## The task:
Filter the listing below, keeping only the lines that contain the string "size". Case counts.

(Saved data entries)
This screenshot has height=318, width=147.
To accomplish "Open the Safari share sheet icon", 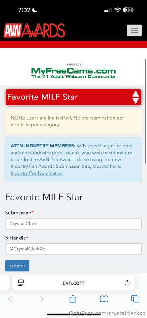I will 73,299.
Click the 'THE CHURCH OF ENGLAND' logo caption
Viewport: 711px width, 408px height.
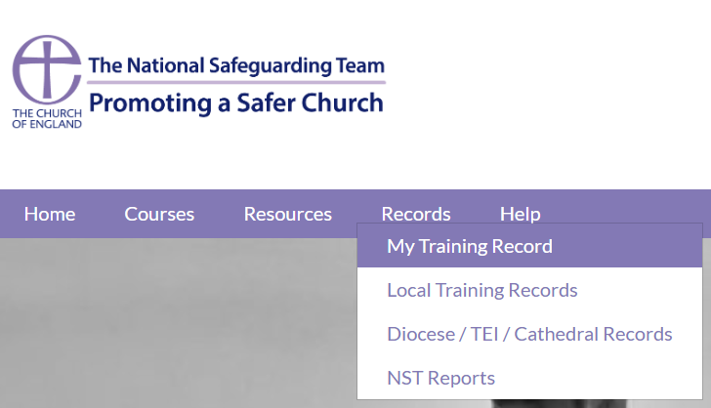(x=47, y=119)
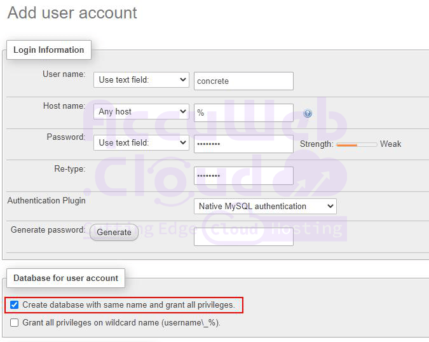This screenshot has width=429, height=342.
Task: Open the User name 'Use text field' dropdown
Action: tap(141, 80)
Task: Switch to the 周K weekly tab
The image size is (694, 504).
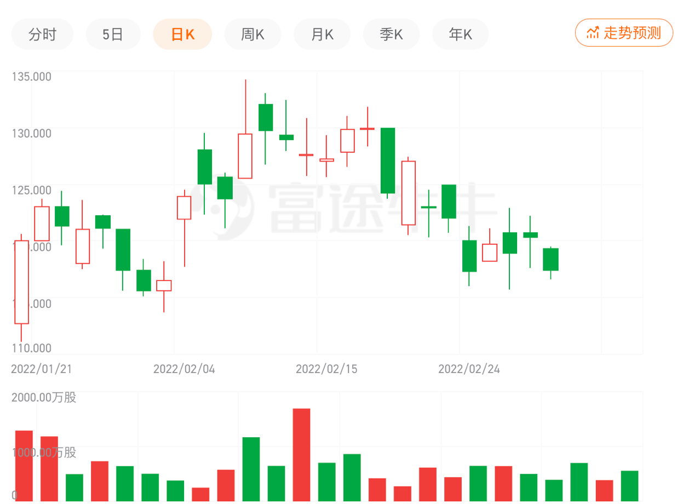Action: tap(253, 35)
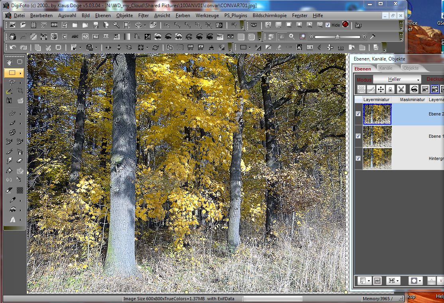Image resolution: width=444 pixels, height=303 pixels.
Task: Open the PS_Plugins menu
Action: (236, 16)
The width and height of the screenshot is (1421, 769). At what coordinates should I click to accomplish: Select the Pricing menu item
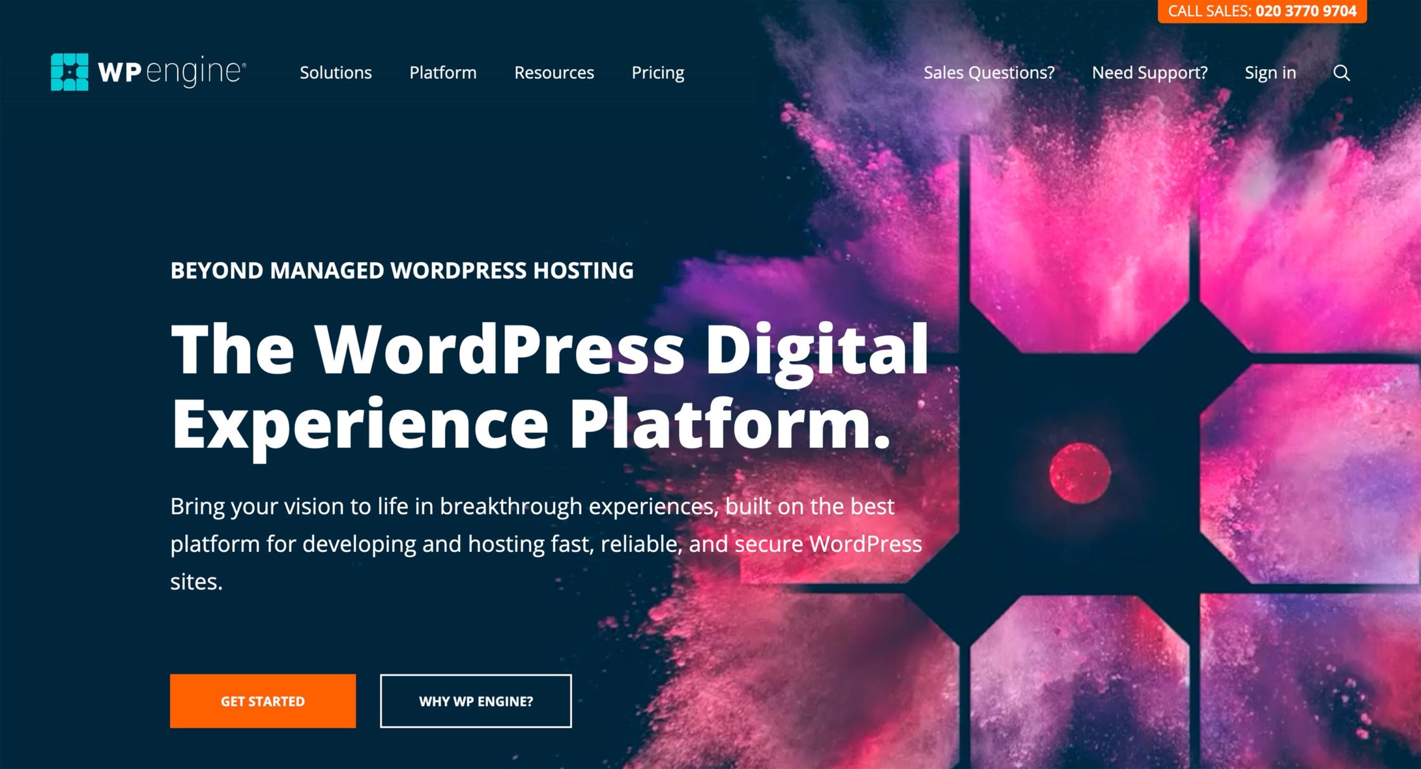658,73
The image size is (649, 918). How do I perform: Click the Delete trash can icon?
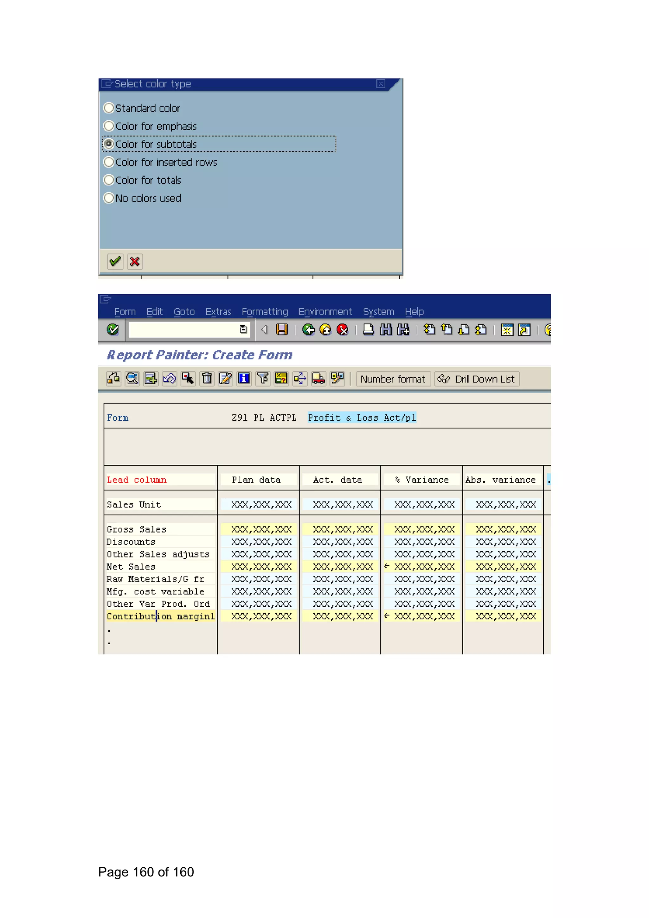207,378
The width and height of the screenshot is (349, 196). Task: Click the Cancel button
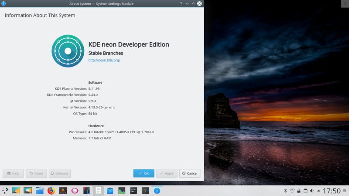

## Exercise result:
The image size is (694, 504).
The image size is (649, 918). How do I perform: Click the Delete trash can icon?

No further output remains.